▶ **WHAT NEEDS TO BE DONE**
Look through the listing for the string "will" and copy out every line that holds it.

▶ **INPUT DATA**
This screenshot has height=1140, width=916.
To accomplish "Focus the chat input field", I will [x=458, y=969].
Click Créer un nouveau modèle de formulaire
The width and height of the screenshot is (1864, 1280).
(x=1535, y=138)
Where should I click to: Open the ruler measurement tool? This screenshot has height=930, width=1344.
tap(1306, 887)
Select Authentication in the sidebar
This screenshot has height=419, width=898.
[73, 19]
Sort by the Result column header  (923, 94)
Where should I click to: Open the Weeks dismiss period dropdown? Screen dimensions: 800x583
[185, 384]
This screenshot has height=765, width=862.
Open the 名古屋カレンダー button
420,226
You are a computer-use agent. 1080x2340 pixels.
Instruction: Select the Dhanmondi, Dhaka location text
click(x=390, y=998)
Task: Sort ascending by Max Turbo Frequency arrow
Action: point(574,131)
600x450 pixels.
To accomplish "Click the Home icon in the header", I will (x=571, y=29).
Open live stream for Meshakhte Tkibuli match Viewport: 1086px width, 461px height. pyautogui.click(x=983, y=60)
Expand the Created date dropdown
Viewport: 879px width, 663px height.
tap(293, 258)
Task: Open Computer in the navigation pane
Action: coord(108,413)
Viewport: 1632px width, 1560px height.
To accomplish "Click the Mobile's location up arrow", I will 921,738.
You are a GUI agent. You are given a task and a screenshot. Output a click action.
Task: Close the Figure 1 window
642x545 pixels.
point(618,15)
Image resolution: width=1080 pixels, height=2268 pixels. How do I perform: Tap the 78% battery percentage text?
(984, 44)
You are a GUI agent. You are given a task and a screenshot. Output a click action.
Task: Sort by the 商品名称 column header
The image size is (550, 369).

▶ **EXERCISE ANSWER**
To accomplish "Focus the chat input field", I will [x=458, y=969].
To accomplish "Click the Home icon in the header", I will (x=571, y=29).
To accomplish "Click the Mobile's location up arrow", I will 921,738.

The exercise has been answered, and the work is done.